Otherwise known as 'your people', or 'your team', or sometimes simply as 'our team' depending upon how heirarchical your approach is. Setting aside the issue of how technology teams and heirarchies arrange themselves (another post another day) the thing that interests me is to what degree managers, circumstances or staff conspire to 'educate' managers to be better managers. Or to what degree they don't. And whether it is possible to improve the chance of that education happening, and the quality of the outcome.

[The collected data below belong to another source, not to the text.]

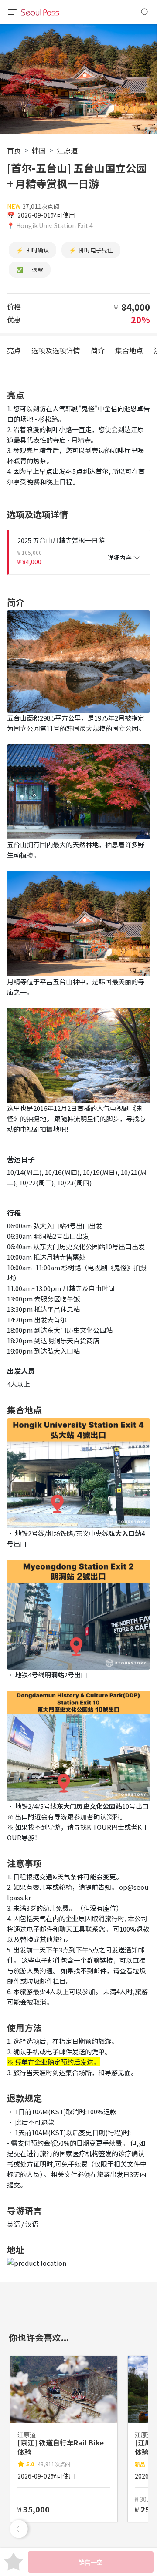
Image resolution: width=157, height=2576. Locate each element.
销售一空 (90, 2562)
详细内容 (119, 557)
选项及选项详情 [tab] (55, 350)
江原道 (67, 150)
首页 (14, 150)
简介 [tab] (98, 350)
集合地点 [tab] (129, 350)
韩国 (39, 150)
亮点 (14, 350)
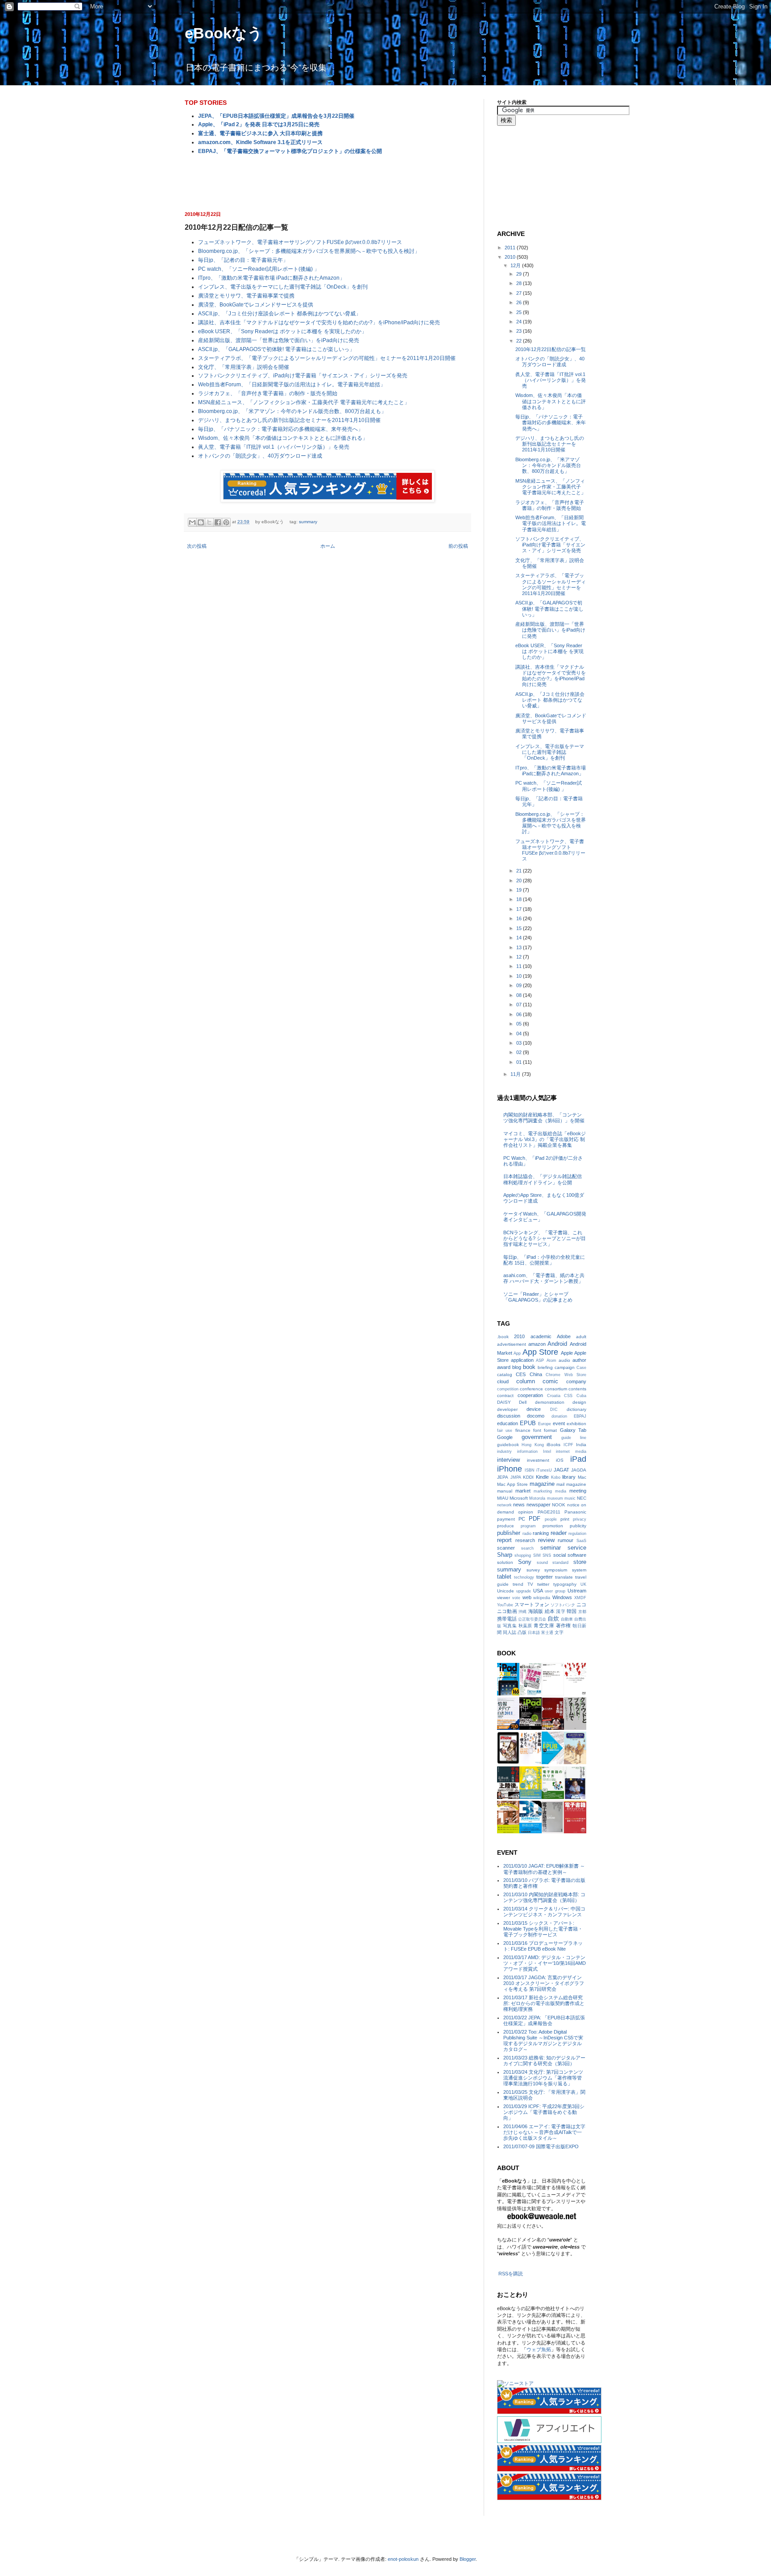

I think we can start from the premise that while many managers are 'born to lead' most of us have had to learn 'along the way'. We learn (those 'qualities of a good manager' ) from our peers and through formal training. What interests me (and its usually only the non-obvious that interests me) is to what extent we (managers) learn from the people we are supposed to 'lead' or 'manage' and (as a slight detour) to what degree we use referential experience (that's to say 'borrow' from our experience outside our work life) and how well that works.
Talking about learning from your own people also makes wonder about the ways that might occur, whether its through people 'telling us directly' or 'leading by example' or though 'telling stories' that illuminate things for us even though the connection is 'not immediately obvious', or simply by things that they do (or refuse to do). It seems, as you consider the channels by which this learning might occur that you could increase the likelihood of it occurring (which is something I wasn't convinced of when I started this train of thought). Of course any of this requires that you are already 'sensitive' enough as a manager to notice when your staff defy you or shout at you, and humble enough to take it as a 'enlightenment opportunity' rather than a declaration of war.
I think I'll let this concept sit for a while and see what grows out of it, and thank my colleague for the perfect enlightenment moment out of which this concept grew.